Figure 1. Integrin αIIb(β3 conformational states and mechanisms by which “closing” αIIb(β3 antagonists stabilize the closed conformation.

(A) Integrin domain organization and conformational states. Resting integrin receptors primarily adopt a bent-closed conformation, and with activation and ligand binding transition to extended-closed and extended-open conformations. Integrin headpiece opening increases affinity for biological ligands and is accomplished by ligand binding, which causes α1-helix pistoning (red bar) of the βI domain, leading to pistoning of the α7-helix (purple bar), and swing-out of the hybrid domain (curved arrow), accompanied by (B) rearrangement of loops at the ligand-binding site.

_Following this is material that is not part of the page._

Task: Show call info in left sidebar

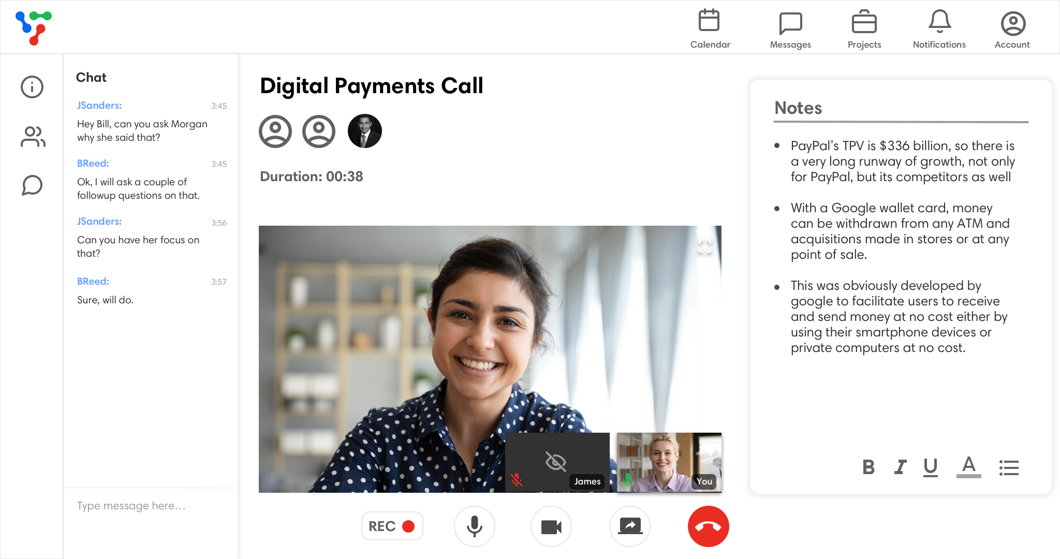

(B) Shows that the resting integrin adopts a closed conformation (cyan carbons and metals; PDB 3T3P) in which a tightly bound water molecule (water 1; W1) mediates the interaction of β3 Ser123 with the MIDAS metal ion. With the binding of the fibrinogen peptide (wheat carbons and metals; PDB 2VDO), the ligand carboxyl pulls the backbone nitrogens on the β1-α1 loop toward the MIDAS, resulting in the Ser123 now directly coordinating the MIDAS metal ion and freeing the Met335 on the β6-α7 loop to move ~9 Å (out of the frame) as part of the swing-out motion of the hybrid domain. Thus, opening of the receptor requires displacement of water 1.

(C and D) (C) The hydrogen acceptor pyrazole nitrogen of the “closing” antagonist UR-2922 stabilizes water 1 and (D) the hydrogen donor piperidine nitrogen of “closing” compound BMS4 stabilizes water 2 (W2), which in turn stabilizes water 1. Thus, both compounds prevent the displacement of water 1, which is required for reorganization of the ligand binding region and initiation of the swing-out motion. Figure adapted from Lin et al. (2022) and made with the assistance of Dr. Deena Oren of the Rockefeller University Structural Biology Resource Center.